ERNIE DEL DISCO - PROTRUSIONI 

 

   Mi chiamo Davide, ho 19 anni e desidero raccontare la mia storia.

   Il 17 ottobre 2008, a termine di una partita di calcio (gioco a calcio come centrocampista) mi sono accasciato al suolo e ho chiesto ai miei genitori di accompagnarmi al Pronto Soccorso perché non riuscivo più a muovermi e a camminare dal male alla schiena.

   E’ iniziato il periodo più triste della mia vita: esami clinici, visite fisiatriche, neurologiche, neurochirurgiche e costosi cicli di cure fisioterapiche. Dopo e mesi di tutto ciò stavo leggermente meglio, ma fare una vita normale per la mia età, giocando a pallone, correndo e muovendomi liberamente, nemmeno a parlarne. Solo la sentenza che, avendo due protrusioni discali in zona lombare, avrei dovuto a vita continuare a irrobustire gli addominali e “cercare” di stare un po’ meglio probabilmente dimenticandomi le attività sportive, tranne il nuoto.  Per un adolescente, suona come una sentenza!

   Finalmente, da una collega di mia mamma, ho saputo dell’esistenza del Dottor Andrea Cecchi di Torino, Dottore in chiropratica, che aveva già risolto problemi simili ad altre persone. Sebbene con titubanza dovuta all’ignoranza sulle terapie chiropratiche e fortemente osteggiato dai medici che mi avevano avuto in cura, ho iniziato la terapia presso di lui.

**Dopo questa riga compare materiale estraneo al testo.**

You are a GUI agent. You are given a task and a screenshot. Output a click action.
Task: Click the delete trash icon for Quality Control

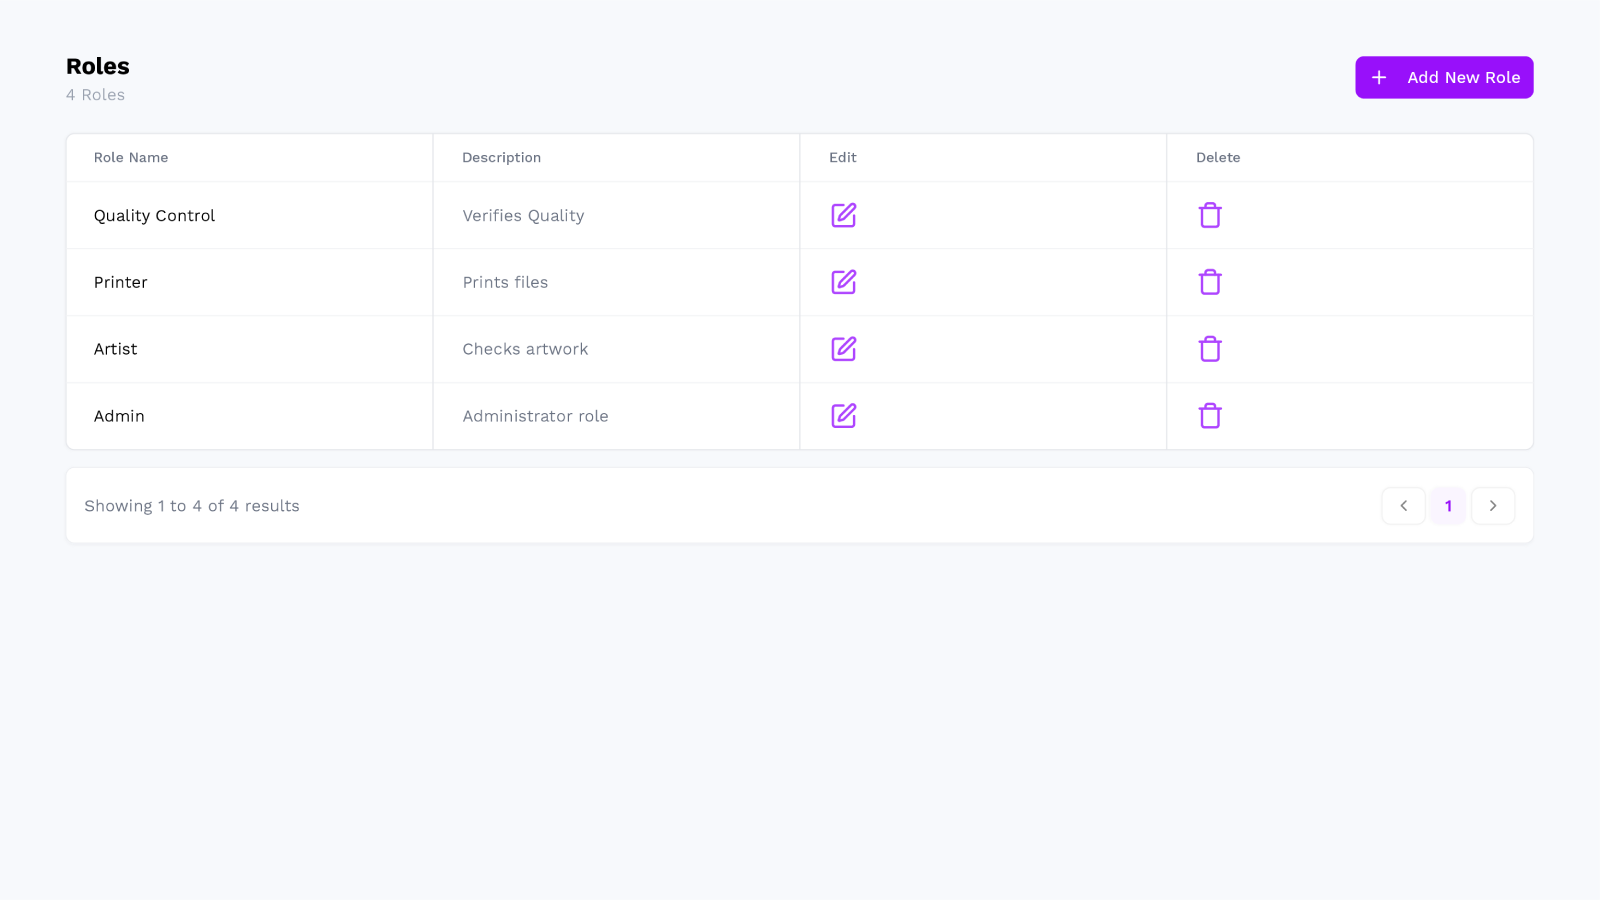point(1210,215)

   Ho seguito alla lettera la terapia, i suoi consigli e ho rispettato gli appuntamenti scrupolosamente e dopo nemmeno un mese io stavo bene ed avevo ripreso l’attività agonistica. Sono guarito nel corpo ma anche nello spirito, perché il problema alla schiena mi rendeva oltremodo scontento della mia vita di quindicenne.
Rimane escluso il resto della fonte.